San Francisco Examiner owner Clint Reilly is determined to keep his company’s 235 Pine Street in the Financial District, even if that requires finding someone else to make loan payments.
The media mogul, along with JLL, is searching for a buyer for $62.3 million of debt tied to the building, the San Francisco Business Times reported. The loan was backed by the 25-story, 163,000-square-foot downtown office building.
“I have no intention of selling this building, or letting anyone else own it,” Reilly told the Business Times of the debt sale. “The issues around all of these office buildings that are going back to lenders — that is not what is happening here. They’re selling the loan at a discount so they can get out of town.”
Reilly was purportedly caught off guard when JLL listed the debt for sale. He bought the building in 2018 from CBRE Global Investors for $129 million and is willing to pay whatever price to keep it under his stewardship. That would include either his company, the Clint Reilly Organization, pursuing acquisition of the debt or, if another buyer for the loan is chosen, paying off the new buyer when the loan matures next July.
Affinius Capital originated a $105.7 million loan for Reilly on the property in 2018 before assigning the debt to American Home Assurance Lending Company, an affiliate of American International Group. JLL noted in marketing materials that 235 Pine Street is 74 percent occupied by 23 different tenants. Reilly told the Business Times that his company has never missed a monthly payment on the debt tied to the office building.

Task statement >>
Resume the article about the debt sale on 235 Pine Street, picking up after its final sentence. The records are separate material with no connection to the article about 235 Pine Street.

Pixel coordinate grounding data
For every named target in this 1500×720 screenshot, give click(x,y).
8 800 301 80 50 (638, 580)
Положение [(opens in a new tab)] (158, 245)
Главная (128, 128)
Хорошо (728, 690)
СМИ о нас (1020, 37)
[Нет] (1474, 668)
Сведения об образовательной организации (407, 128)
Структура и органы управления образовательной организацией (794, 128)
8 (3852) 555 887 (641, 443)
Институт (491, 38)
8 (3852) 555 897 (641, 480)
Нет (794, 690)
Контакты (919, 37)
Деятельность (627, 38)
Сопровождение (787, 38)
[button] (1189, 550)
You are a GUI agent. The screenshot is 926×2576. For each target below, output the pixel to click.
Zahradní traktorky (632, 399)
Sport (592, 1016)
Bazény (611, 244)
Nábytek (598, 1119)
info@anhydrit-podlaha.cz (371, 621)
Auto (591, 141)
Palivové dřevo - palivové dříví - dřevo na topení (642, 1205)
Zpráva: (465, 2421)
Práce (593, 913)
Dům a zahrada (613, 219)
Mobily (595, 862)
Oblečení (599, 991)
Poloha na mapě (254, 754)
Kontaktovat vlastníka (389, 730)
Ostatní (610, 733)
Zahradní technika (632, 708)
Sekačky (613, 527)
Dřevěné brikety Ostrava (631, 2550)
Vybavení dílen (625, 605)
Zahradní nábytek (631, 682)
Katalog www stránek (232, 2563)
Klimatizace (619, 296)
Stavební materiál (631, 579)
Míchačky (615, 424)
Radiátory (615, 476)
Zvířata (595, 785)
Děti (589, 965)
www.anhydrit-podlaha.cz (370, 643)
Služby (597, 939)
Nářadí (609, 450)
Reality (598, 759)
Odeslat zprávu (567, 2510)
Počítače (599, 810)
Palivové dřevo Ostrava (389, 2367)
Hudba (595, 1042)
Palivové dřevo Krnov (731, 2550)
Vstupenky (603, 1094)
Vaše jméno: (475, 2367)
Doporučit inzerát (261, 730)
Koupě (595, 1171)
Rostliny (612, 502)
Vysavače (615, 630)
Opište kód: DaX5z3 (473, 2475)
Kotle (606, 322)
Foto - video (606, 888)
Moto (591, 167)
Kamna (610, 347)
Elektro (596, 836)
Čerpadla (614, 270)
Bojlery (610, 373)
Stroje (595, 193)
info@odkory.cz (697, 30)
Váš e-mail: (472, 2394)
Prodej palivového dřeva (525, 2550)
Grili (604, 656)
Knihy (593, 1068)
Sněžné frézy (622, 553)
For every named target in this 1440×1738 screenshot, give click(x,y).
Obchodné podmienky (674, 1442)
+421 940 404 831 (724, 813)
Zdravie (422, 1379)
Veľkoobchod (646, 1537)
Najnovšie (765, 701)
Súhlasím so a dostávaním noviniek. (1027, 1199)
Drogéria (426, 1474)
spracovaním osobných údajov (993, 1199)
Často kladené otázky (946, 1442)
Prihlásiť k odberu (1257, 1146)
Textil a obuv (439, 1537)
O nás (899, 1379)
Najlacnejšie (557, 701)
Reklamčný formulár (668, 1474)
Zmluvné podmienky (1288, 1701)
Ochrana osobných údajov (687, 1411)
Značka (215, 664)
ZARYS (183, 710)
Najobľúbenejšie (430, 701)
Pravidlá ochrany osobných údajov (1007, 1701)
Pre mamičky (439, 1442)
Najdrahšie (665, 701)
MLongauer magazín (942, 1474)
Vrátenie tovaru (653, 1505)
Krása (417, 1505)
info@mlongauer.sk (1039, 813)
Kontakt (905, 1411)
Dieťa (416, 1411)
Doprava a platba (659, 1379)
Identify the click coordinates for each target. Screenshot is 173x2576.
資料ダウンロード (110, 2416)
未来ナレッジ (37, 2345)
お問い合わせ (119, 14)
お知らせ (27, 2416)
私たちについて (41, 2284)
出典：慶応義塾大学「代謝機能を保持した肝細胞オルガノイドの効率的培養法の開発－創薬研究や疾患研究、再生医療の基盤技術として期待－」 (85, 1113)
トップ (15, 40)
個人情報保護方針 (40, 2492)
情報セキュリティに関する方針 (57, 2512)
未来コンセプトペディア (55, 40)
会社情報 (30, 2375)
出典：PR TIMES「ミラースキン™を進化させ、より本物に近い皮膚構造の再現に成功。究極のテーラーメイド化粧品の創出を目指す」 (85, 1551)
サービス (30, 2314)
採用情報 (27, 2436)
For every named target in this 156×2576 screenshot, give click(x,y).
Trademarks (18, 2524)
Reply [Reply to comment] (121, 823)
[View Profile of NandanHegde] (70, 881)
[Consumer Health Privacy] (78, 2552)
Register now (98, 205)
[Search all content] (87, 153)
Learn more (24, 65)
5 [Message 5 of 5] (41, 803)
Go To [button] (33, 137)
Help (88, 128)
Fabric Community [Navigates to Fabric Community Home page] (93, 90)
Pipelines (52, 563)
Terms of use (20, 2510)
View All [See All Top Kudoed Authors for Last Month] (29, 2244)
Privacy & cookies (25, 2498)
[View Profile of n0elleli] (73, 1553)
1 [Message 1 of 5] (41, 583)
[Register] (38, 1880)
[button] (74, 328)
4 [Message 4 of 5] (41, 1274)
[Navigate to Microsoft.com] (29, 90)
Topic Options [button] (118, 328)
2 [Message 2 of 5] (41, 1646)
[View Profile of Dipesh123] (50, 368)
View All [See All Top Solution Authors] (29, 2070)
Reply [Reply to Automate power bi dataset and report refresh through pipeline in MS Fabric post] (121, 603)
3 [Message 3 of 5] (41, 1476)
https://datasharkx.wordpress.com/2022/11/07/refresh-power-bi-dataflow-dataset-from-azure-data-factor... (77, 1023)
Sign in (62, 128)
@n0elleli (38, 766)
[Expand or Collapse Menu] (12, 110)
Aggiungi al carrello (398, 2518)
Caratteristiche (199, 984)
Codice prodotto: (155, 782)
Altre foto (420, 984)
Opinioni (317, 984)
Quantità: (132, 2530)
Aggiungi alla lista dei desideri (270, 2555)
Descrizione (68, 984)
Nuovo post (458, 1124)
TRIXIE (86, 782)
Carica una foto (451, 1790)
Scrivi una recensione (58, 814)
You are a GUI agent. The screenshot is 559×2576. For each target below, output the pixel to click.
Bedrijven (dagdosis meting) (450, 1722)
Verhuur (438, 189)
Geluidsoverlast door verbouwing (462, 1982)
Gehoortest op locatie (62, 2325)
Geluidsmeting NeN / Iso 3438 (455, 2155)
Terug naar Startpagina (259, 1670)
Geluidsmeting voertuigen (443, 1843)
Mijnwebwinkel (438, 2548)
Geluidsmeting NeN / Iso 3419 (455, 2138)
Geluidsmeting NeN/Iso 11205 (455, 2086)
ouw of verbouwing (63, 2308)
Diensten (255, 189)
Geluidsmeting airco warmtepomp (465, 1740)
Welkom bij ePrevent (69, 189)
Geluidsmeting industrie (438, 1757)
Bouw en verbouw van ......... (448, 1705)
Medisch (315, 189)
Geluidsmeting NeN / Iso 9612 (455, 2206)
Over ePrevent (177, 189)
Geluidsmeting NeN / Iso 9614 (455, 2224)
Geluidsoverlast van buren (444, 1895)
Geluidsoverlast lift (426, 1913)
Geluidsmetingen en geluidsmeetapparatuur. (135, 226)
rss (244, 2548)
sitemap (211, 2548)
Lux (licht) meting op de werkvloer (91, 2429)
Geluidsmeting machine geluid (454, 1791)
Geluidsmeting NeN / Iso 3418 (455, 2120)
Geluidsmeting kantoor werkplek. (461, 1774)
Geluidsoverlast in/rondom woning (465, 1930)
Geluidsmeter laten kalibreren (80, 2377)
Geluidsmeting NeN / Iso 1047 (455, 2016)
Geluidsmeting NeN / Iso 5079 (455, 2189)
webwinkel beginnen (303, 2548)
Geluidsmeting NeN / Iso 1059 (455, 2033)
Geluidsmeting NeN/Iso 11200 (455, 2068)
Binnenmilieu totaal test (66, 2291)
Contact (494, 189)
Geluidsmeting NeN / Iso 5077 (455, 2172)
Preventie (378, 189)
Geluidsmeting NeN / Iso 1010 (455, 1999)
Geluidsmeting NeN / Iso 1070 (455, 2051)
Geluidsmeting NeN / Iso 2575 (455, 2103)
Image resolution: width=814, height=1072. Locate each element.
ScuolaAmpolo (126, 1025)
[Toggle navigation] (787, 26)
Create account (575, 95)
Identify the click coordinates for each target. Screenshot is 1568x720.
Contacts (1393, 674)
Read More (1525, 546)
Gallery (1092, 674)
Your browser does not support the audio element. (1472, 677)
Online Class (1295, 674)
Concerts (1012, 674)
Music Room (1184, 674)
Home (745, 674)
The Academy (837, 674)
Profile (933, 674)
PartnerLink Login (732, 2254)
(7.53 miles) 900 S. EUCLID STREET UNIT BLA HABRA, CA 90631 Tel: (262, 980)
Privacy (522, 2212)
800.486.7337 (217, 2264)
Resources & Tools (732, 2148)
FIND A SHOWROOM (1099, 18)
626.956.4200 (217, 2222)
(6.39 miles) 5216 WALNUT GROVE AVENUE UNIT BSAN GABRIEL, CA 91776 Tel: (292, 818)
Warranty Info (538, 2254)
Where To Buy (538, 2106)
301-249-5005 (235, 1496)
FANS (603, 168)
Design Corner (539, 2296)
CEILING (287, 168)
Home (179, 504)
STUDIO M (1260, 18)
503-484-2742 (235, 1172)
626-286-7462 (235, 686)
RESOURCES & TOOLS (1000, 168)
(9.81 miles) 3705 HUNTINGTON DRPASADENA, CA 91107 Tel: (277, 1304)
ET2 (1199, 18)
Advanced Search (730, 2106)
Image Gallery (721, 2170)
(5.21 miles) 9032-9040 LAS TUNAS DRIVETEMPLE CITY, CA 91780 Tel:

Result for this task >>
“Nobody’s taking my building back. And given the amount of professionalism with which we have dealt with them, the amount of money we have paid them back, I would have expected a more professional approach,” Reilly said of the lender.
The situation and possible outcome at 235 Pine Street mirrors Flynn Properties’ $177 million takeover of Market Center earlier this month. That purchase — the largest post-pandemic office transaction in San Francisco to date — involved the company acquiring a loan backed by the complex before buying the building itself from Paramount Group.
Office vacancy in San Francisco remains high, with CBRE estimating first-quarter office vacancy in the city at 36.6 percent.